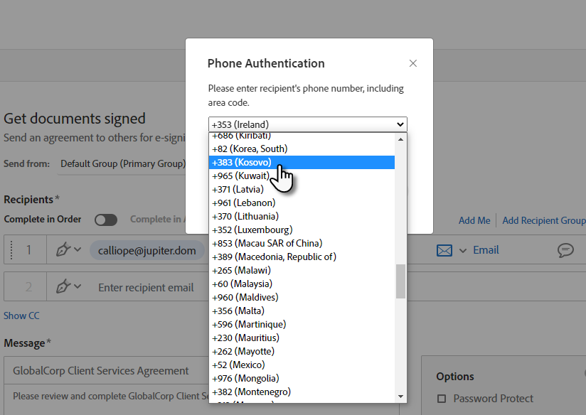Viewport: 586px width, 415px height.
Task: Click the envelope Email icon
Action: pos(444,250)
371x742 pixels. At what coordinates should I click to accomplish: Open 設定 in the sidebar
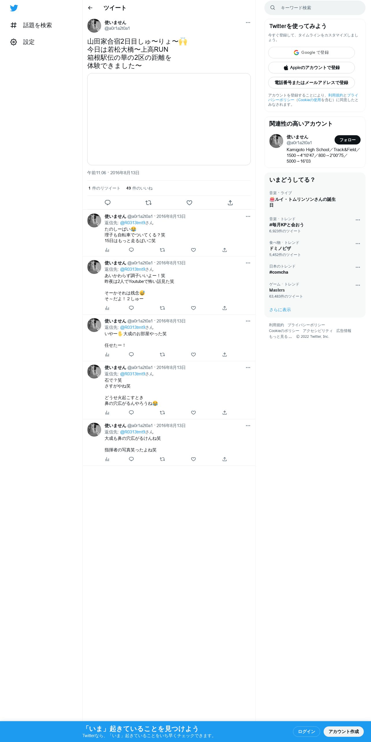click(x=23, y=42)
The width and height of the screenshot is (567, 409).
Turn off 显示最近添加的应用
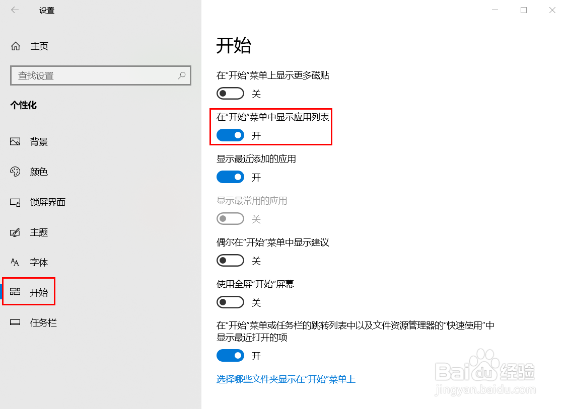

_ _ _ _ _

What you should do
Can you output every line of the data above word for word, leaving out the pictures?

Expected answer
Viewport: 586px width, 415px height.
Task: Click the envelope Email icon
Action: pos(444,250)
371x742 pixels. At what coordinates should I click to accomplish: Open 設定 in the sidebar
click(x=23, y=42)
The width and height of the screenshot is (567, 409).
Turn off 显示最近添加的应用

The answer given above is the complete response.